Elizabeth Scott-Baumann and Ben Burton’s recent paper,“Encoding form: A proposed database of poetic form”, for APPOSITIONS:
Studies in Renaissance / Early Modern Literature and Culture
‘s recent E-Conference: February-March, 2010, is suggestive of how new digital resources can be developed to augment the capabilities of existing tools such as EEBO and EECO. Responding many years later to Heather Dubrow’s 1979 call for “new methodology in early modern studies,” Scott-Baumann and Burton are constructing a database devoted to poetic form. Their project will afford a means of studying, historically and formally, poetic form by enabling queries about poetic form and generic transformations that resemble those we can now pose about words, thanks to electronic databases such as EEBO and EECO:

  • What is the origin (or origins) of a given form?
  • How does its structure, use, and meaning change over time?
  • Are there variations in use and meaning in different regions, or among different groups?
  • How does a given form relate to others, and how does this relationship change over time?
  • Concentrating on sixteenth- and seventeenth-century poetry, Scott-Baumann and Burton will use existing EEBO-TCP texts and enhance them with additional mark-up that builds upon Text Encoding Initiative (TEI) tags. As those familiar with TEI documentation will recall, its tags include ones designed for encoding verse: “stanza divisions, caesurae, enjambment, rhyme scheme, and metrical information, as well as a special purpose rhyme element to support the simple analysis of rhyming words.” Because encoding capabilities extend beyond merely marking general formal conventions and can also entail encoding that represent interpretive judgments, Scott-Baumann and Burton will experiment with both possibilities. The inevitably time-consuming nature of their task will probably result in building the databases in stages.

    As for publication plans for the database, its creators “aim to negotiate with EEBO and Chadwyck-Healey to find a form of publication which both respects intellectual property and commercial interests, while also making this rich new material accessible to the widest possible audience.” Scott-Baumann and Burton have clearly thought hard about issues of access and how to maximize this database’s availability for users. They present four different possible options, formulated with an eye to those lacking access to EEBO. As they note though, much will depend on what arrangements they are able to make with EEBO/Chadwyck-Healey.

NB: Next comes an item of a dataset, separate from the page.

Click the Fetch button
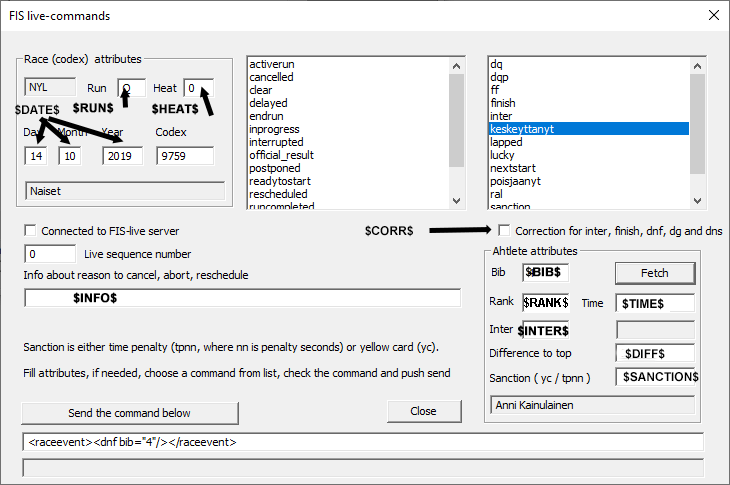(655, 272)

    Noting that their database, once built, could be expanded beyond its present focus on the 1500s and 1600s to cover all periods of poetry, they then devote a section of their paper to its potential scholarly and pedagogical uses. Most obvious perhaps is the usefulness this planned tool could have on advancing work in historical formalism, an emerging approach that revisits “poetic form as historically specific, historically determined, and historically efficacious.” The ability to conduct specific searches across a significant number of poetic texts enables the quick capture of evidence to support or disprove what are currently only hypothetical propositions based on a small textual sample. Rightly claiming that this database “would change the way in which scholarship on poetic form is conducted, Scott-Baumann and Burton detail a wealth of possible questions and issues it could serve. This section also offers a range of pedagogical uses for this tool and addresses a range of audiences from the undergraduate to the secondary student.

    Before a brief conclusion, the paper then turns to discussing the two-stage pilot project for the database:

    1. A small database containing information on the metrical structures and rhyme schemes of all verse in the first edition of 10 texts published between 1590 and 1599. 2. A larger database containing information on the metrical structures and rhyme schemes of all verse in first editions of texts published during this period.

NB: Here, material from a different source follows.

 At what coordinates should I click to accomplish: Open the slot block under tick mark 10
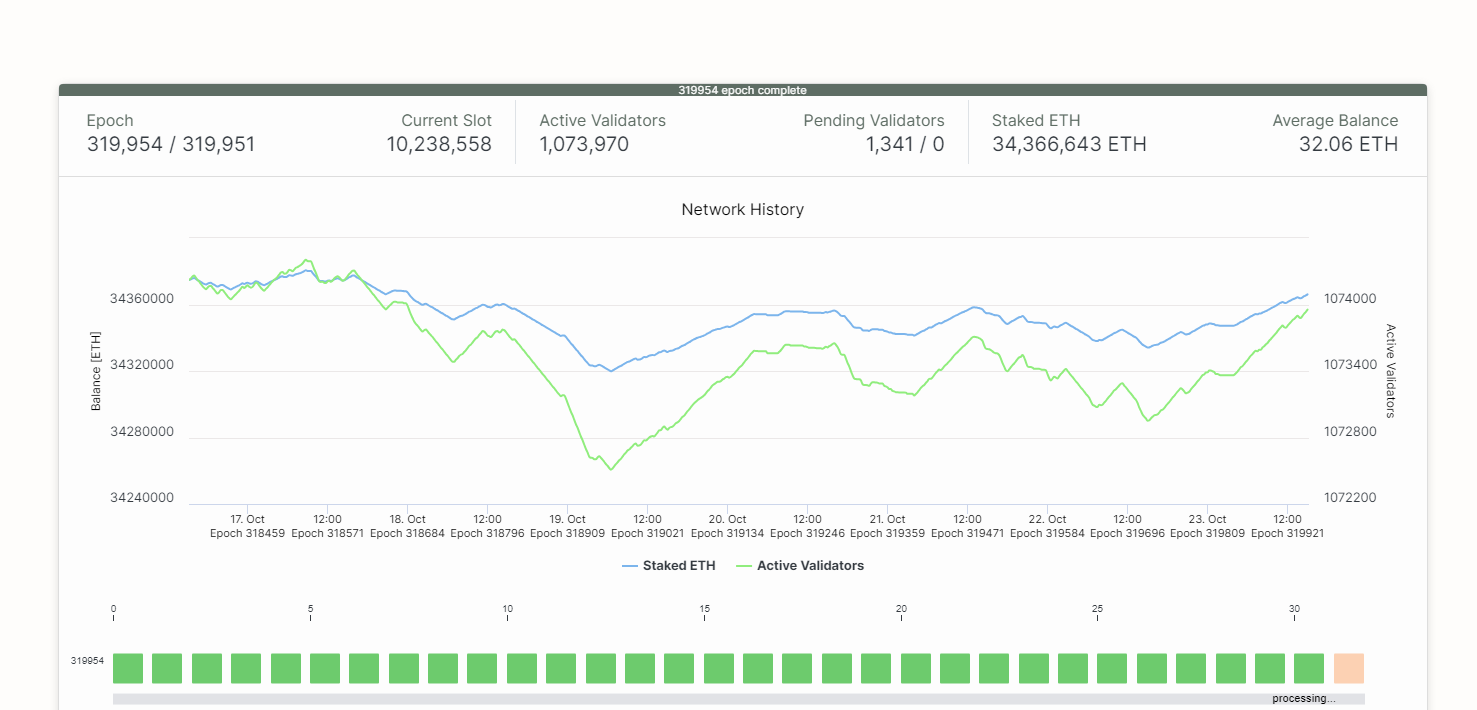click(x=522, y=668)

    Scott-Baumann and Burton’s database plans present another way of thinking about EEBO and how to augment its value. That they have proposed to build their database using EEBO-TCP seems essentially a wise plan, notwithstanding unsettled questions about access.* For one, linking one’s project to an already well-established resource should ensure its visibility. Too often very worthy projects are launched but remain unknown to many who would benefit from them. In addition, such a tie-in helps ensure continuity among resources. This augmentation of EEBO’s capabilities and the efforts to provide continuity are similar to what NINES and 18thConnect are offering later periods.

    *One of the access options does offer “[o]pen access to database and texts but not with mark up. …if we are not able to make the XML-encoded texts freely available, we would display the texts in their entirety [as users request them], but with the encoding invisible. … and display the verse with, for example, its stresses marked with accents, or its rhyme scheme colour-coded, rather than with visible tags.”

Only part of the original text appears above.